━━ DOCUMENT EXCERPT ━━

Caruthers had sought out local officials and the press to build enthusiasm and support for Futureman, a hometown action hero who was supposed to boost Westminster's reputation. "But there's one hitch," Getty remembers Caruthers and Pearl warning him. "People are organized against us, who are calling us a cult." Those people, who Getty later learned were former spouses of the alleged cult members, compared Caruthers to Marshall Applewhite, leader of the Heaven's Gate cult, 39 of whose members committed mass suicide believing their spirits would be lifted by spaceship to a higher plane of existence during the appearance of the Hale-Bopp comet. Caruthers, they claimed, preached that only members of his cult would survive the coming apocalypse.

━━━
━━ EXTRACTED INFORMATION ━━

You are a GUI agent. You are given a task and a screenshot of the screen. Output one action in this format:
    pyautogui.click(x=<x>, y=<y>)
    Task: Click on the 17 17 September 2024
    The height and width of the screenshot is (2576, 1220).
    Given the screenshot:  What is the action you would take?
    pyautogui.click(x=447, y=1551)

━━━

* [WRITTEN TASKS]
a. In the Futureman excerpt, who did Getty later learn were the people organized against Caruthers?
b. From the Futureman excerpt, extract the passage between "Caruthers had sought" and "the coming apocalypse.", inclusive.

* [SOLUTIONS BELOW]
a. They were former spouses of the alleged cult members.

b.
Caruthers had sought out local officials and the press to build enthusiasm and support for Futureman, a hometown action hero who was supposed to boost Westminster's reputation. "But there's one hitch," Getty remembers Caruthers and Pearl warning him. "People are organized against us, who are calling us a cult." Those people, who Getty later learned were former spouses of the alleged cult members, compared Caruthers to Marshall Applewhite, leader of the Heaven's Gate cult, 39 of whose members committed mass suicide believing their spirits would be lifted by spaceship to a higher plane of existence during the appearance of the Hale-Bopp comet. Caruthers, they claimed, preached that only members of his cult would survive the coming apocalypse.